**PROBLEM STATEMENT**
Every line of the entries that holds the word "height" is to be copied.

**DATA FOR ANALYSIS**
-*-

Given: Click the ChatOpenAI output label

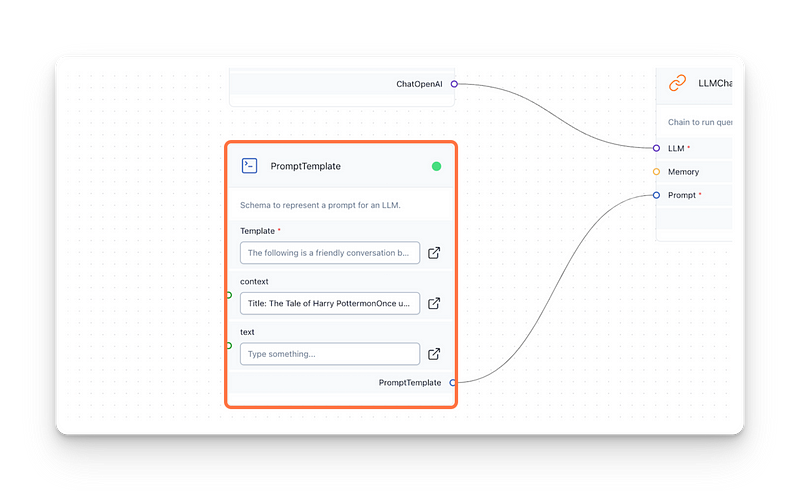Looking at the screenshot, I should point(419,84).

-*-

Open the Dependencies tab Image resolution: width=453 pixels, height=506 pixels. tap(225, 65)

-*-

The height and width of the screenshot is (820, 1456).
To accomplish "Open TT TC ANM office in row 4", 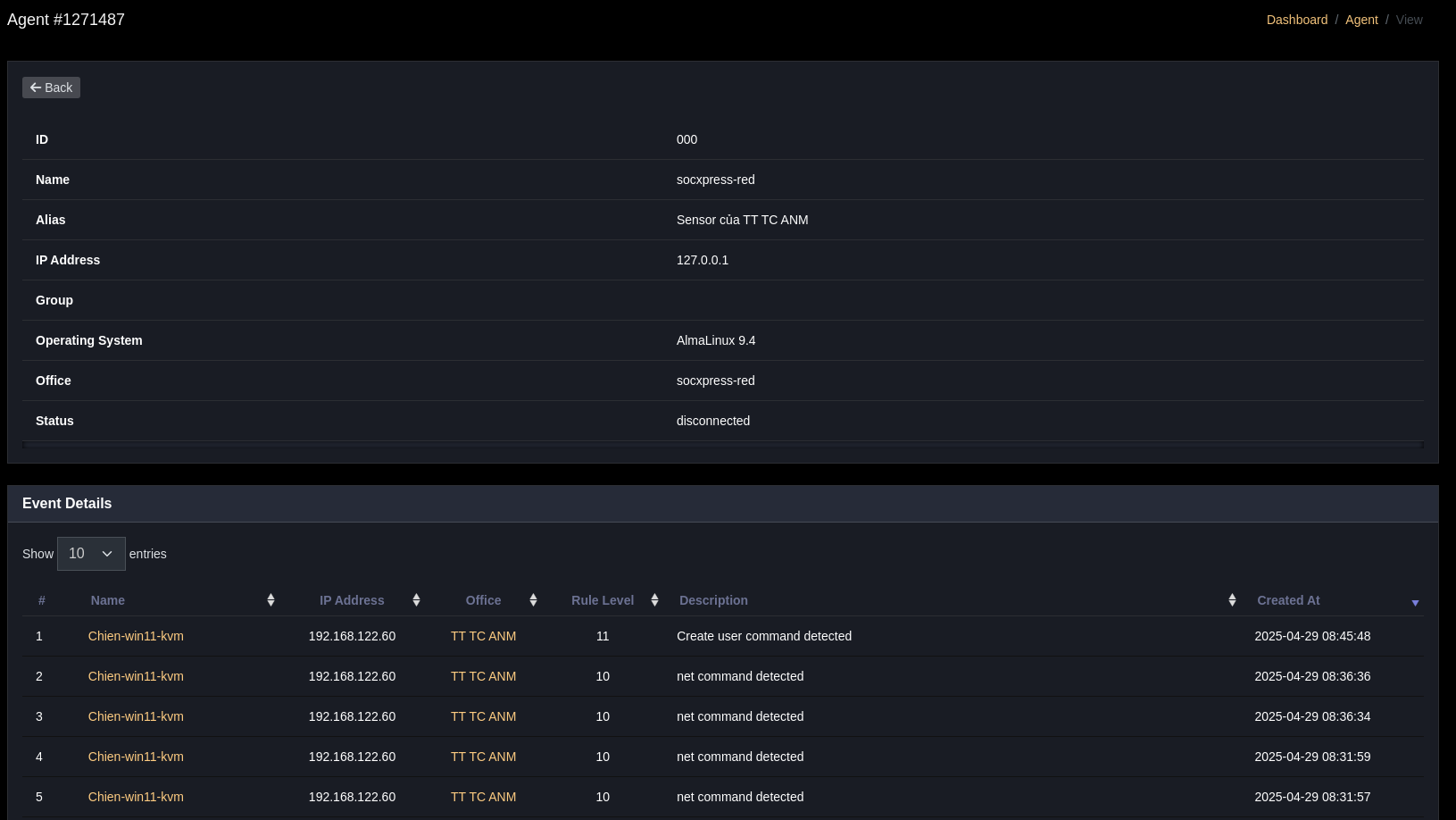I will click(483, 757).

-*-

**EXPECTED ANSWER**
Open the Dependencies tab Image resolution: width=453 pixels, height=506 pixels. tap(225, 65)
The height and width of the screenshot is (820, 1456).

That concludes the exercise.